EmDash is fully open source, MIT licensed, and available on GitHub. While EmDash aims to be compatible with WordPress functionality, no WordPress code was used to create EmDash. That allows us to license the open source project under the more permissive MIT license. We hope that allows more developers to adapt, extend, and participate in EmDash’s development.
What WordPress has accomplished
The story of WordPress is a triumph of open source that enabled publishing at a scale never before seen. Few projects have had the same recognisable impact on the generation raised on the Internet. The contributors to WordPress’s core, and its many thousands of plugin and theme developers have built a platform that democratised publishing for millions; many lives and livelihoods being transformed by this ubiquitous software.
There will always be a place for WordPress, but there is also a lot more space for the world of content publishing to grow. A decade ago, people picking up a keyboard universally learned to publish their blogs with WordPress. Today it’s just as likely that person picks up Astro, or another TypeScript framework to learn and build with. The ecosystem needs an option that empowers a wide audience, in the same way it needed WordPress 23 years ago.

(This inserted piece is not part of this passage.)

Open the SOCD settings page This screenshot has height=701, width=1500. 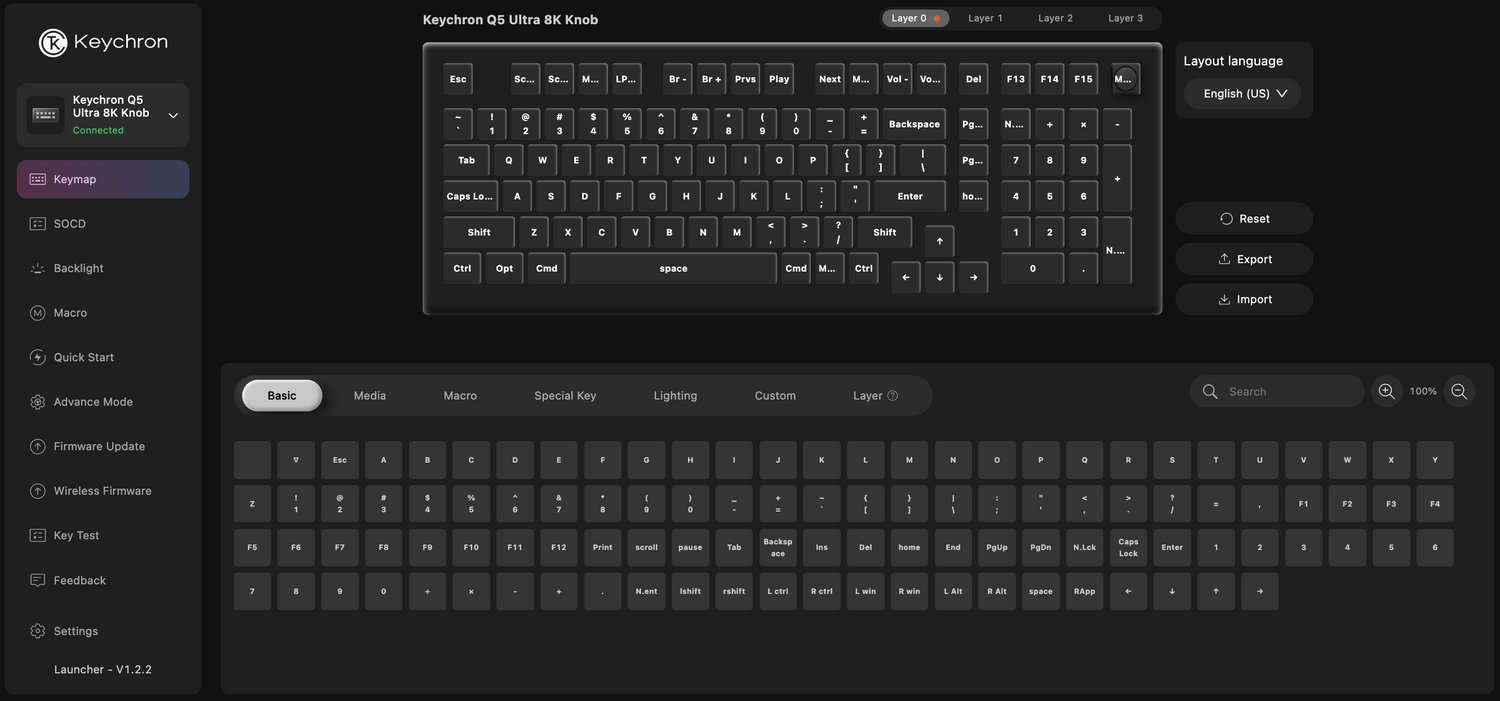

EmDash is committed to building on what WordPress created: an open source publishing stack that anyone can install and use at little cost, while fixing the core problems that WordPress cannot solve.
Solving the WordPress plugin security crisis
WordPress’ plugin architecture is fundamentally insecure. 96% of security issues for WordPress sites originate in plugins. In 2025, more high severity vulnerabilities were found in the WordPress ecosystem than the previous two years combined.
Why, after over two decades, is WordPress plugin security so problematic?
A WordPress plugin is a PHP script that hooks directly into WordPress to add or modify functionality. There is no isolation: a WordPress plugin has direct access to the WordPress site’s database and filesystem. When you install a WordPress plugin, you are trusting it with access to nearly everything, and trusting it to handle every malicious input or edge case perfectly.
EmDash solves this. In EmDash, each plugin runs in its own isolated sandbox: a Dynamic Worker. Rather than giving direct access to underlying data, EmDash provides the plugin with capabilities via bindings, based on what the plugin explicitly declares that it needs in its manifest. This security model has a strict guarantee: an EmDash plugin can only perform the actions explicitly declared in its manifest. You can know and trust upfront, before installing a plugin, exactly what you are granting it permission to do.
Solving plugin security means solving marketplace lock-in
WordPress plugin security is such a real risk that WordPress.org manually reviews and approves each plugin in its marketplace. At the time of writing, that review queue is over 800 plugins long, and takes at least two weeks to traverse. The vulnerability surface area of WordPress plugins is so wide that in practice, all parties rely on marketplace reputation, ratings and reviews.
EmDash plugins have two important properties that mitigate this marketplace lock-in:
Plugins can have any license: they run independently of EmDash and share no code. It’s the plugin author’s choice.
Plugin code runs independently in a secure sandbox: a plugin can be provided to an EmDash site, and trusted, without the EmDash site ever seeing the code.